The infection chain begins with the distribution of phishing emails containing SVG attachments themed around the Colombian judicial system. Each file embeds a Bitbucket link and a password for an archive that holds an executable file along with three libraries. Two of these libraries are legitimate GitKraken components, while the third—libnettle-8.dll—is malicious. Executing the EXE triggers a side-loading mechanism, which loads the rogue DLL. Once executed, the malicious code employs deceptive control structures and control-flow flattening techniques to complicate analysis.
The malware then conducts low-level environment checks through CPUID and calls to kernelbase.EnumSystemFirmwareTables to determine if it is running inside a virtual machine. If virtualization is detected, the program terminates. Otherwise, it collects a broad range of system information: computer and user names, OS version, hardware details, local IP address, directory listings, and the installed .NET Framework version. It creates a directory at %USERPROFILE%\SystemRootDoc, copies its files there, and establishes persistence via a registry entry under HKEY_CURRENT_USER\Software\Microsoft\Windows\CurrentVersion\Run.
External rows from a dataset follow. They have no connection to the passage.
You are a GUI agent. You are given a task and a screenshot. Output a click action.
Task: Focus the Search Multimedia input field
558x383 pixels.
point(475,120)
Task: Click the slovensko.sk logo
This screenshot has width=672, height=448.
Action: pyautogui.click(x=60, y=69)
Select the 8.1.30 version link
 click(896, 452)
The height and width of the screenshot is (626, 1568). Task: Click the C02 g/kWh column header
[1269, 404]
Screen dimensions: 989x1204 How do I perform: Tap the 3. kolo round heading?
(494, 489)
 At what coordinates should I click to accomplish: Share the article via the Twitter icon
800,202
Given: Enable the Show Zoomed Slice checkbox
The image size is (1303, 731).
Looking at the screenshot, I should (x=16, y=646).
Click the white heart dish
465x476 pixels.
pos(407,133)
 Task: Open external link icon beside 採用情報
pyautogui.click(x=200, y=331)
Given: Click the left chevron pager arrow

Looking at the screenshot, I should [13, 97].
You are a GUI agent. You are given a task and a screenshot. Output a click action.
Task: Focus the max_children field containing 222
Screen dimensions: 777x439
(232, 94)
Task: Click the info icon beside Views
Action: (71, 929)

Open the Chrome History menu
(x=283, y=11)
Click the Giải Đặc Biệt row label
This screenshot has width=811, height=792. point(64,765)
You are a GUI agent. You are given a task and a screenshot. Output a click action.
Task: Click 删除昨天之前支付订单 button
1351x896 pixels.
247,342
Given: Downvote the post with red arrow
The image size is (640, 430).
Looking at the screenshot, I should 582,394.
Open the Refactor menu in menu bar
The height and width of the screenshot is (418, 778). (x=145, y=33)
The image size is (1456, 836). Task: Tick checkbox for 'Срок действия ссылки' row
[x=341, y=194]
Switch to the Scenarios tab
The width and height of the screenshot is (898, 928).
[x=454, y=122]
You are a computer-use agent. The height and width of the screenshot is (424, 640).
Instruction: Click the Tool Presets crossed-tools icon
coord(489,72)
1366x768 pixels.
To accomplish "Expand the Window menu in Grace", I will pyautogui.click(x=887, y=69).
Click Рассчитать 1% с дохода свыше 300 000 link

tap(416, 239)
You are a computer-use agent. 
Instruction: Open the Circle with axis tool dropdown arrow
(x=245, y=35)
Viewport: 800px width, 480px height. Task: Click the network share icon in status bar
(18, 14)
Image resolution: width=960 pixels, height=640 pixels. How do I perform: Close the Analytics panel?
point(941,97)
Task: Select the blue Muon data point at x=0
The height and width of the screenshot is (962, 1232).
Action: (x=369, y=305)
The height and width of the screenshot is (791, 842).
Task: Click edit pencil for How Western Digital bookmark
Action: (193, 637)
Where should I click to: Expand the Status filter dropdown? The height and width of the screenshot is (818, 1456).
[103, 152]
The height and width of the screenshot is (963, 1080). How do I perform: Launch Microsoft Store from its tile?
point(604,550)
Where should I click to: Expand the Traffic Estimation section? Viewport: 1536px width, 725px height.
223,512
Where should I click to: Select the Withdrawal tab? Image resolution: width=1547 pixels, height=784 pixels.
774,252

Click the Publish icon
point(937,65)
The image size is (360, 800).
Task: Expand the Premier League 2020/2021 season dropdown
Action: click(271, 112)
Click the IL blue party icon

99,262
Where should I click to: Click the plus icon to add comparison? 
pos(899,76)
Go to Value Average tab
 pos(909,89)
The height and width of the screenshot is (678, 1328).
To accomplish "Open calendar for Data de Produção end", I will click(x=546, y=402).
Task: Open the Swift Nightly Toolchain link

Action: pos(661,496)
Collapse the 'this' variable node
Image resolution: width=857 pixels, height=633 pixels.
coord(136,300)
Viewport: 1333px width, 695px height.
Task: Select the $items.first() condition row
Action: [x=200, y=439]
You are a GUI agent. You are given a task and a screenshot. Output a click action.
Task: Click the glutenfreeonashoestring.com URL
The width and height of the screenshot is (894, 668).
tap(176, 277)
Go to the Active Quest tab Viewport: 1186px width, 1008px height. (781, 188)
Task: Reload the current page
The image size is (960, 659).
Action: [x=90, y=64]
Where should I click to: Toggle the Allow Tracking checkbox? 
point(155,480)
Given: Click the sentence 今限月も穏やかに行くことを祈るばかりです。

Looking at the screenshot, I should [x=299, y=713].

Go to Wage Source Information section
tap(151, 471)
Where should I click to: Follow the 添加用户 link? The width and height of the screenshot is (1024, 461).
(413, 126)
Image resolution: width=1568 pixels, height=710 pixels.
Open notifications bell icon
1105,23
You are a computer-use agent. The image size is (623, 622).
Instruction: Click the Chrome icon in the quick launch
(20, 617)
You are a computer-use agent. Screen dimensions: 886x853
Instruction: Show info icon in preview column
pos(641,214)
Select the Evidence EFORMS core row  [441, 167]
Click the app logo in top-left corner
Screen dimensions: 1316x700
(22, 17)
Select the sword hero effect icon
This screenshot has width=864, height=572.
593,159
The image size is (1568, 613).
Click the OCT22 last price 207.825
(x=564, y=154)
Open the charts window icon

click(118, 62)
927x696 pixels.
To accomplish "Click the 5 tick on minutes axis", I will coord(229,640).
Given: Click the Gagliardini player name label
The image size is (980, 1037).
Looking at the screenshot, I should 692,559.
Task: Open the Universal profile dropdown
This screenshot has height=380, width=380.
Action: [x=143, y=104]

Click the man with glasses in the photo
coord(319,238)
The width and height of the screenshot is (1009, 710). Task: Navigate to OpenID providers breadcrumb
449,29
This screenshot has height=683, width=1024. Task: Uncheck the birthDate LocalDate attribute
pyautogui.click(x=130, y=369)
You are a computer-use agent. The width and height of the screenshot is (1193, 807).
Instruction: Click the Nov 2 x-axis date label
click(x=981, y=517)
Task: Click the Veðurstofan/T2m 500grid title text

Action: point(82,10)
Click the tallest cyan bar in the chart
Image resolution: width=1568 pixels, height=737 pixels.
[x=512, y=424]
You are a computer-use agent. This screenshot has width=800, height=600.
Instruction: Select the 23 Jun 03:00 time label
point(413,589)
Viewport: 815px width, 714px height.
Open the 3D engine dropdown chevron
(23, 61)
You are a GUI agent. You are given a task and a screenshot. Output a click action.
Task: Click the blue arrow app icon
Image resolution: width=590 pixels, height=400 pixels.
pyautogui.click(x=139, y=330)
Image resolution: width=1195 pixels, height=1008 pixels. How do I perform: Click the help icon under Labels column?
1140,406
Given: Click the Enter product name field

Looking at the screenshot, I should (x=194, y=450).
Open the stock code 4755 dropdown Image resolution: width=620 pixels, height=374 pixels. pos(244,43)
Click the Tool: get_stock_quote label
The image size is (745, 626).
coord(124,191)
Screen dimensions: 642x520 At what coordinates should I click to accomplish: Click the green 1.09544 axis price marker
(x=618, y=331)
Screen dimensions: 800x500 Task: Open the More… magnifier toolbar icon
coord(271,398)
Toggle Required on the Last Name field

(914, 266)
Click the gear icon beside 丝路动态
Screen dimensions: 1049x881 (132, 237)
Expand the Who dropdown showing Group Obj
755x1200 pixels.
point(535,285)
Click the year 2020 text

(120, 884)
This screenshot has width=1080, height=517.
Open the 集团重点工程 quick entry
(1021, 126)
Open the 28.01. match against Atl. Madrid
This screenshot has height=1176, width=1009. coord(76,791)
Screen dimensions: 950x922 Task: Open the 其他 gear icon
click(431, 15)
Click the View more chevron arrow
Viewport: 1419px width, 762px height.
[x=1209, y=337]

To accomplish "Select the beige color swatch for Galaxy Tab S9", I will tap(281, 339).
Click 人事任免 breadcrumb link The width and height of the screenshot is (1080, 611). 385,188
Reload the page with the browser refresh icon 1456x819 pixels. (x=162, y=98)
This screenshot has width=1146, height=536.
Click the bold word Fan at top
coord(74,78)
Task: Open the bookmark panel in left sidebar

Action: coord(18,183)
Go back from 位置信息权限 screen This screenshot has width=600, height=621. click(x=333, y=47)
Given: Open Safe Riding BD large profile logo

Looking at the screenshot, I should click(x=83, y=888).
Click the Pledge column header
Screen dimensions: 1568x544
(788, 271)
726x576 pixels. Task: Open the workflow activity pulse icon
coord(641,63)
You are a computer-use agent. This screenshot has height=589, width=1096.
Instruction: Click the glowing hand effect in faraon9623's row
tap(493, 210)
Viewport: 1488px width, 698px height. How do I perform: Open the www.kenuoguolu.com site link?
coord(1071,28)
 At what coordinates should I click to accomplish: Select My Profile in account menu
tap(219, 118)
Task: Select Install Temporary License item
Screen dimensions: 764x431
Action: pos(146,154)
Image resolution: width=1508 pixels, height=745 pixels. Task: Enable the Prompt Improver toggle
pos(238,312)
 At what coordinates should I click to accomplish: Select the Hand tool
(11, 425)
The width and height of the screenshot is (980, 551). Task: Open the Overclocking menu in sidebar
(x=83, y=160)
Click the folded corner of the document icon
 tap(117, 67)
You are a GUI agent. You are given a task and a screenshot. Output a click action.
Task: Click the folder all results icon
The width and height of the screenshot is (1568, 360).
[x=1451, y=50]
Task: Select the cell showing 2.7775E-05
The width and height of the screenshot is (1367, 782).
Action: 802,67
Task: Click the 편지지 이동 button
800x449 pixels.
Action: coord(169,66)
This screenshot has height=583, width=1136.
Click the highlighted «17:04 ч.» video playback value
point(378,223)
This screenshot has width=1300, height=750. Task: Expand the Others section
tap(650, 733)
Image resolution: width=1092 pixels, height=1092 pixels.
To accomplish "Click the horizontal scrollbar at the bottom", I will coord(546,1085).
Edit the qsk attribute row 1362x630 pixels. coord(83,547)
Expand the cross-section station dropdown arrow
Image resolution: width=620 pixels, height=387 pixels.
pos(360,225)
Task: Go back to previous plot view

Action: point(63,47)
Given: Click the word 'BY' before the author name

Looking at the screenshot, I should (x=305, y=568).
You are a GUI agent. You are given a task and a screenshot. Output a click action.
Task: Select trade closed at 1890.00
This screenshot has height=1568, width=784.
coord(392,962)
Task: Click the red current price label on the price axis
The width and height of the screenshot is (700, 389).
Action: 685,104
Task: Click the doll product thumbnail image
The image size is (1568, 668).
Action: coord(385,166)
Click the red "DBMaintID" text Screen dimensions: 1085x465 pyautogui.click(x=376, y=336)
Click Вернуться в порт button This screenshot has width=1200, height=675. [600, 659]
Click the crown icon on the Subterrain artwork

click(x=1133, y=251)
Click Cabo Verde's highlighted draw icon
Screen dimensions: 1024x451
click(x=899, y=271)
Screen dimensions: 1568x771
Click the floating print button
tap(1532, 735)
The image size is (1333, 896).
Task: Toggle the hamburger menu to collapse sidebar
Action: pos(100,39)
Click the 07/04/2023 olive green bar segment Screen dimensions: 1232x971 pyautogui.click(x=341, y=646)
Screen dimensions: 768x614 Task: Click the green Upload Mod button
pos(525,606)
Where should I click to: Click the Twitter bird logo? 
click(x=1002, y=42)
To deploy its main payload, the malware leverages process hollowing. It spawns processes such as AddInProcess32.exe, msbuild.exe, and InstallUtil.exe from the .NET Framework directory, suspends them, and injects its code into their address space using NtAllocateVirtualMemory, RtlAllocateHeap, and NtWriteVirtualMemory. Once the threads are resumed, a RAT module is executed.
The final stage involves DcRAT, a widely used open-source remote access trojan written in C#. Its embedded configuration specifies an AES-256 key, port 3020, the command-and-control domain envio16-05.duckdns.org, a mutex name DcRatMutex_qwqdanchun, and the working directory %AppData%. In its default state, anti-debugging, anti-analysis, and VM-detection features are disabled, but these can be activated remotely by the server, allowing the malware to adapt dynamically to its environment.
DcRAT supports WMI-based virtualization checks, termination of analysis tools (ProcessHacker, Process Explorer, Windows Defender), and alternative persistence mechanisms with or without administrative privileges. Its continuous communication with the C2 infrastructure enables the attacker to fully control the infected host and, when required, deploy additional modules.
Attribution to APT-C-36 is supported by multiple overlapping indicators: the phishing themes and victimology, the use of process hollowing via msbuild.exe, deployment of DcRAT as the primary platform, and recurring infrastructure patterns—namely DuckDNS for C2 hosting and Bitbucket for malware distribution. What distinguishes this latest wave is the systematic adoption of anti-detection techniques not previously observed in the group’s campaigns, marking a notable escalation in its operational sophistication.